▶ [Directions]: Once the line containing "This screenshot has width=736, height=674." is found in the records below, return it and each following line exactly, up to and including the line containing "Task: Expand the 诗词 dropdown menu", and nothing else.

**** Material for this task

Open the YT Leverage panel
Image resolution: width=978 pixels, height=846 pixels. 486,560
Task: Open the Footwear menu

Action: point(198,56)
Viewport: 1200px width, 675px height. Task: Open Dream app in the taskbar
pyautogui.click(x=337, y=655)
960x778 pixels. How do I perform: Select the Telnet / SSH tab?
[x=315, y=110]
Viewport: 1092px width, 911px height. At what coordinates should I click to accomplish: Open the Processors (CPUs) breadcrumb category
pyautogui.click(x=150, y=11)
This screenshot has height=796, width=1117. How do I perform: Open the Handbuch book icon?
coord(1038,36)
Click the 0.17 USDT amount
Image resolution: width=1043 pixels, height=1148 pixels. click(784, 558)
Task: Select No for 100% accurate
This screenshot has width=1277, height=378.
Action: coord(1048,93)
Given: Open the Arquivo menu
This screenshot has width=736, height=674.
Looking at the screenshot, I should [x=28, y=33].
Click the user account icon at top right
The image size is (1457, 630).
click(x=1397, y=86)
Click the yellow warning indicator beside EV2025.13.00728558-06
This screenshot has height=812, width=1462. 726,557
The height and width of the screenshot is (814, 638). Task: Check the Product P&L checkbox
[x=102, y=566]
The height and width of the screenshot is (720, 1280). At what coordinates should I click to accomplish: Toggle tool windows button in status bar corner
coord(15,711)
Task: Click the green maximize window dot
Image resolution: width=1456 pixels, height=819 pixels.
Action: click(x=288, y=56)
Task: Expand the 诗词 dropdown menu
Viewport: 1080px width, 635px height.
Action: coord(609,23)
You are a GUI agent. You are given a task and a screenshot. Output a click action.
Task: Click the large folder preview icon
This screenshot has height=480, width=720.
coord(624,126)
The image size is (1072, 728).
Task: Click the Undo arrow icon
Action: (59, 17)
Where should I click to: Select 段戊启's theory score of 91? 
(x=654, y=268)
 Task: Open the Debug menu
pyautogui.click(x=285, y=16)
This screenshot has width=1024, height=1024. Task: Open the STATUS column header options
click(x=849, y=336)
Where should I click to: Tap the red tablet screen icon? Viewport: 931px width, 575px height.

********

▶ [Answer space]:
This screenshot has width=736, height=674.
Looking at the screenshot, I should [x=28, y=33].
Click the user account icon at top right
The image size is (1457, 630).
click(x=1397, y=86)
Click the yellow warning indicator beside EV2025.13.00728558-06
This screenshot has height=812, width=1462. 726,557
The height and width of the screenshot is (814, 638). Task: Check the Product P&L checkbox
[x=102, y=566]
The height and width of the screenshot is (720, 1280). At what coordinates should I click to accomplish: Toggle tool windows button in status bar corner
coord(15,711)
Task: Click the green maximize window dot
Image resolution: width=1456 pixels, height=819 pixels.
Action: click(x=288, y=56)
Task: Expand the 诗词 dropdown menu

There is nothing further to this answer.